Il primo e più chiaro sintomo che il motorino di avviamento del veicolo ha qualche problema è dato dal fatto che l’auto ha problema a ripartire. Benché si provi a girare la chiave nel quadro, le spie dell’auto si illuminano, ma nulla, allora il problema è proprio il motorino di avviamento. E’ del tutto normale che in tale situazione ci si lasci prendere dal panico, ma delle volte è meglio restare calmi perché potrebbe essere del tutto ingiustificato. In alcuni casi potrebbe essere un problema molto meno grave di quello che si crede, per cui non è necessario rivolgersi in un centro di riparazioni, magari pagando un conto assai salato. In altri casi, invece, sarà inevitabile chiedere aiuto alla propria officina di fiducia.

Uno dei problemi più comuni potrebbe essere quello di ricondurre il guasto alla sola batteria. Si tratterebbe in tal caso di una delle cause più semplici da individuare quando l’auto non riparte. Del resto, si sa, che la batteria è inevitabilmente soggetta ad usura, per cui, prima o poi è necessario sostituirla. Altra questione quando, invece, l’auto non riparte e il motorino di avviamento emette strani rumori. La prima cosa che verrebbe da pensare è che è probabile che l’auto sia da rottamare, ma niente paura, non è così! Potrebbe, infatti, essere sufficiente ricaricare o al massimo sostituire la batteria e l’auto tornerà in moto.

Per ricaricare in via del tutto provvisoria e per emergenza la batteria dell’auto è anche possibile ricorrere all’uso dei cavi di avviamento e l’auto funzionante di un altro automobilista.
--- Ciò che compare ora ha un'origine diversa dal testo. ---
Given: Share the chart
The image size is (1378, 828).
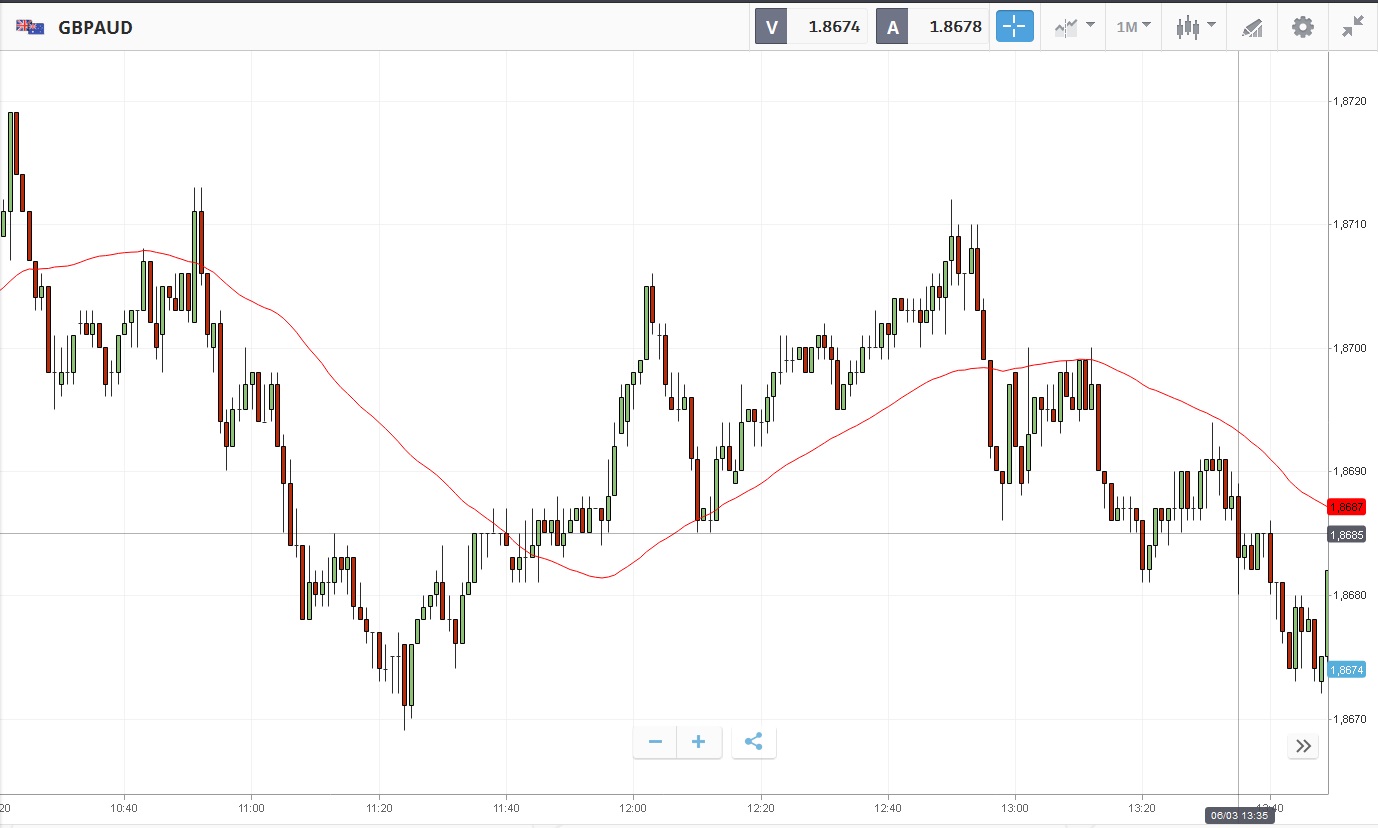Looking at the screenshot, I should tap(754, 742).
Attenzione però perché è fondamentale che le due batterie abbiano lo stesso voltaggio. Perché, nel caso in cui la batteria dell’altro automobilista, vale a dire quella carica, fosse più potente di quella scarica, potrebbe esservi il rischio che si danneggi l’impianto elettrico. In questo modo, la macchina potrà continuare a funzionare poiché l’alternatore tornerà nuovamente a ricaricare la batteria.

Il problema maggiore si ha nel momento in cui il motorino di avviamento si blocca sul volano dell’auto. In questo caso, cambiarlo potrebbe costare qualche centinaio di euro, ma potrebbe anche non essere completamente rotto. In questo caso, si può trattare di banali problemi tra i componenti meccanici del veicolo. Generalmente in queste situazioni si avverte un particolare rumore, un clic quando si gira la chiave nel quadro. Potreste provare ad inserire la marcia, spingendo l’auto avanti e indietro, far girare l’albero del motorino mediante una chiave, prima in direzione oraria, fino a sentire lo scatto.